Alors certes il ne minera pas grand chose sur votre ordinateur. Mais multipliez cette arnaque par 100, 1000, 1 000 000 d’ordinateurs et vous avez un revenu conséquent, sans rien faire et sans matériel.

Fondamentalement, vous ne risquez rien si ce n’est de voir vos performances atténuées tant que le site web est ouvert sur votre navigateur.

Je ne tire pas la sonnette d’alarme et n’accuse personne, mais imaginez si les sites de streaming implémentent ce genre de scripts sur leurs pages. Le nombre de connexions étant très important, ils peuvent ainsi miner sur de très nombreuses machines, en tout illégalité.

Des extensions existent pour bloquer les scripts, voire cibler directement les scripts de mining en ligne, comme MinerBlock.

Dans l’idée pourtant, nous pourrions imaginer qu’un site se rémunère grâce à ce mining discret. Pour cela, mieux vaut l’annoncer d’emblée et offrir la possibilité au visiteur de le désactiver s’il le souhaite.

L’attaque copié/collé

Dernière attaque que nous évoquerons rapidement, l’arnaque au copié-collé. Certains programmes malveillants peuvent agir sur le copié/collé à leur avantage.

Imaginez ainsi que vous copiez une adresse ERC20 pour envoyer des fonds d’un wallet à un autre.
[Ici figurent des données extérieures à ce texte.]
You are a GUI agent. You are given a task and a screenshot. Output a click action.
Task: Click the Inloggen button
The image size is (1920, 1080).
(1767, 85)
Imaginez maintenant que vous alliez dans votre Metamask, que vous colliez votre adresse et là, les fonds n’arrivent jamais, pourtant la transaction est passée.

Quelle en est la raison ? Il se peut qu’un programme ait modifié l’adresse collée pour mettre l’adresse du portefeuille pirate.
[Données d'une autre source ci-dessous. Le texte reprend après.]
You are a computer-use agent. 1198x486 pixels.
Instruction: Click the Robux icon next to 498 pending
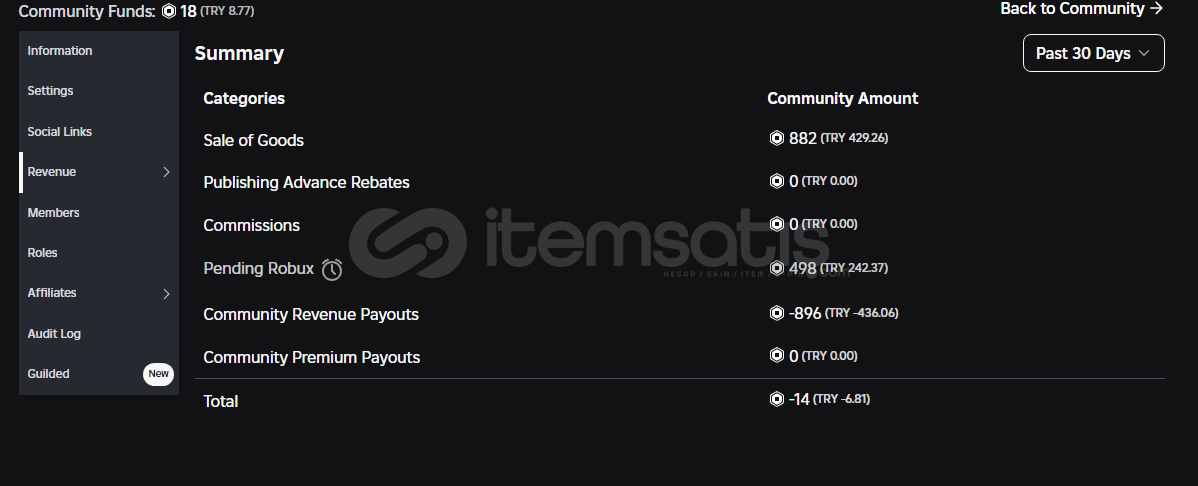click(x=776, y=268)
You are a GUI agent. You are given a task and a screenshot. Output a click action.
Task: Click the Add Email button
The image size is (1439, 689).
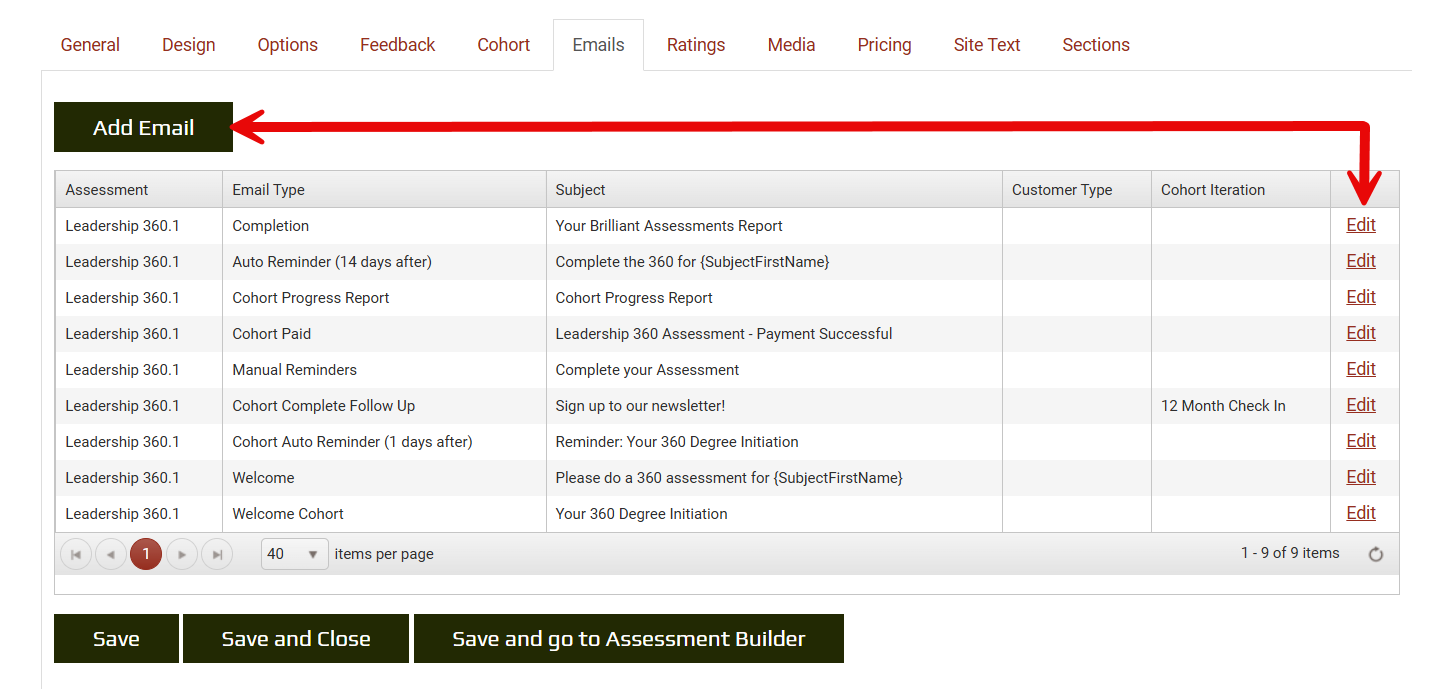click(142, 127)
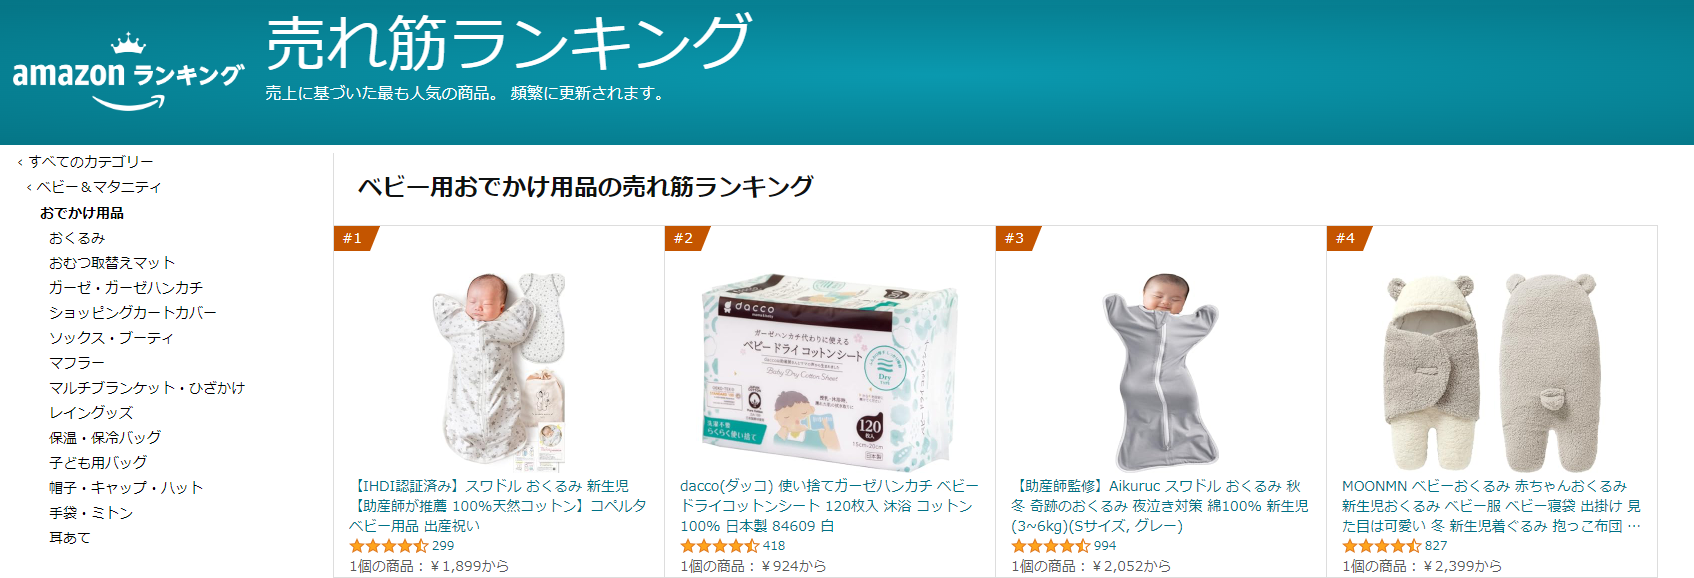Screen dimensions: 1694x578
Task: Click the Amazon ランキング logo
Action: [128, 72]
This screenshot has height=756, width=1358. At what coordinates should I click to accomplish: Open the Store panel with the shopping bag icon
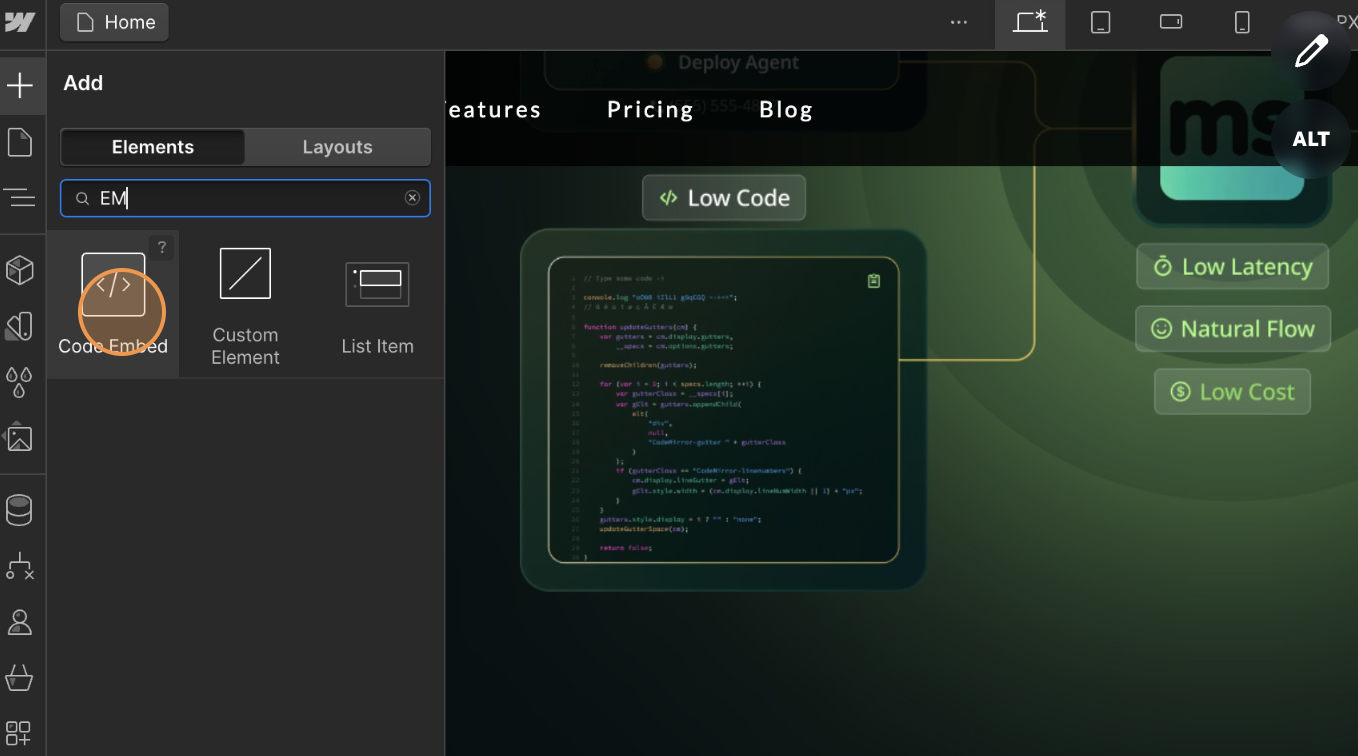coord(22,678)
Pour s’en prémunir, rien de plus simple, vérifiez doublement vos adresses copiées et collées, encore une fois, il s’agit ici d’adopter une posture prudente.

Conclusion

Les dangers relatifs à la blockchain existent principalement car cette dernière est décentralisée. Cependant, plus la décentralisation est importante, plus ces attaques deviennent compliquées. Il n’y a rien que vous puissiez faire contre ça si ce n’est les connaître.

Pour ce qui est des deuxièmes menaces, la meilleure façon de s’en prémunir est de rester mesuré face à toutes les situations. Ne vous emballez pas, ne vous jetez à corps perdu sur la première chose et rappelez vous que si c'est trop beau, c’est probablement faux. L’argent n’est pas magique, même pas en crypto. Il s’agit donc ici d’acquérir une bonne hygiène numérique qui vous servira à vous prémunir contre toutes les formes d'actes malveillants qui pourraient vous toucher.